### 作答要求 1
根据这篇维也纳音乐会记述,维也纳莫扎特管弦乐团是哪一年成立的?
### 作答要求 2
这篇维也纳音乐会记述写到5月21日晚莫扎特专场时,点名提到了哪几位指挥、歌唱家和独奏者?请逐一列出姓名及其身份。
### 作答要求 3
请接着这篇维也纳音乐会记述的最后一句往下续写。

[1] 2008年5月20日至23日,奥地利维也纳。
2008年5月的奥地利音乐之旅,在维也纳停留了四日三夜,除欣赏了5月22日第八届维也纳及萨尔斯堡世界合唱节的演出,还欣赏了两场同样在世界闻名的维也纳金色大厅举行的音乐会。首场是5月21日晚上是维也纳莫扎特室内乐团演出(Wiener Mozart Orchestra)的莫扎特作品专场音乐会,另外一场是翌日美国指挥大师洛林·马泽尔(Lorin Maazel)与维也纳爱乐乐团的乐季音乐会。
奥地利两瑰宝 圆舞曲莫扎特
维也纳莫扎特管弦乐团成立于1986年,乐手主要来自维也纳多个职业乐团,列于该团当晚演出节目单上的指挥有多位,但无音乐总监。当晚执棒的指挥名为阿德舒克他指挥动作正统,没有太多花巧。该团的特色是,无论是指挥还是乐手,均戴上假发,白布绑腿,17世纪的宫廷服装,颈缠白领巾,完全是莫扎特年代的服饰,这多少能增添欣赏莫扎特音乐时的乐趣;当晚临场所见,观众显然亦对这套行头很喜欢,乐团是一个并不完整的双管编制组合,弦乐手17人(6+4+3+3+1),另有木管和铜管,30人不到。
上半场乐队演奏歌剧《剧院经理》(Der Schauspieldire Kor)序曲开场,再联同女高音戴维逊和男中音鲁迪克演唱了歌剧《唐乔瓦尼》(Don Giovanni)中的二重唱及咏叹调都是颇为轻快的歌曲;两位歌者边唱边做,男中音的声音甜美明亮,尤为讨好。其后,乐团演奏完家喻户晓的弦乐小夜曲KV525第一乐章快板后,两位歌唱家再出场演唱歌剧《女人心》(Cosi fan tutti)中的爱情二重唱,该曲突显了女高音的通透声音。上半场压轴的《长笛第一协奏曲》KV313,全曲三个乐章,技术难度不大,独奏者苏候斯的技艺应付自如,但音量较弱,且欠缺独奏家的风采!

数据集行:
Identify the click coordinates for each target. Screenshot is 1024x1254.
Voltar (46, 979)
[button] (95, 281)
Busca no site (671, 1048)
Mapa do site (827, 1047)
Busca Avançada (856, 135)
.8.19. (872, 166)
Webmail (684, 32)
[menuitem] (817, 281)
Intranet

### 书面作答 1
1986年。

### 书面作答 2
阿德舒克(指挥);戴维逊(女高音);鲁迪克(男中音);苏候斯(长笛独奏)。

### 书面作答 3
半场休息后以歌剧《费加罗的婚礼》序曲K496开始,接着两位歌者再登场,演唱歌剧《魔笛》中的咏叹调和二重唱,唱来无比深情,赢来热烈掌声;最后以一曲莫扎特晚年的杰作第四十交响曲第一乐章压轴。指挥在热烈掌声中将两位歌者再次请出舞台,再高歌《魔笛》中的两首二重唱歌曲,将气氛推向**,指挥表现出欲罢不能之势,再带领乐团演奏,出乎意外的竟是奥地利人心中的“国歌”《蓝色多瑙河》,奏的虽是简短版,已让听众欢呼不绝!紧接着指挥阿德舒克还面向观众,乐团奏起通常作为维也纳新年音乐会终曲的老约翰·施特劳斯的《拉德斯基进行曲》,观众亦随着节奏鼓起掌来;阿德舒克一边指挥一边退场,留下乐队继续演奏,但观众掌声无停止之意,指挥只能再度出台,鞠躬回体,并示意要再见,就这样,这场两小时的莫扎特音乐会结束了。
波兰大师新作 饱含人文精神
翌日,马泽尔与维也纳爱乐乐团的音乐会则只奏了两首作品,下半场演奏勃拉姆斯第二交响曲,上半场演奏波兰当代作曲大师潘德列斯基(Krzysztof Penderecki,1933—)的第四交响曲,只有一个乐章,演奏时间长约半小时。
潘德列斯基不讳言年轻时关心国事,热衷政治,满腔理想,要以音乐来改变世界,反对暴力,追求和平,创作了好些风格独特的作品,除见出他致力寻找自己音乐的方向外,更见出对人文、道德及宗教问题的深入探讨,散发出对东欧社会不平的呐喊,以及在宗教上的期盼。但自20世纪80年代开始,潘德列斯基的作品,在题材上返璞归真,风格由前卫转回传统,他以七年时间完成的第三交响曲(1988—1995)以及第二小提琴协奏曲《蜕变》(1995)都是“古典”之作。潘德列斯基对此转变曾以半开玩笑的方式解释:“因为我长大了,愈来愈明白传统的重要,回归传统让我有一种延续的感觉。”但无论如何,在他的音乐中始终饱含着人类命运、情感、道德息息相关的人文精神。他的创作技巧并非20世纪兴起的序列音乐,但却能独辟蹊径与之分庭抗礼。然而,他能在20世纪乐坛上享有崇高地位,不仅在于他的音乐,还在于其高尚的人格,热爱人类热爱生命的性格,在音乐中展现的艺术良知,对人类命运的关怀。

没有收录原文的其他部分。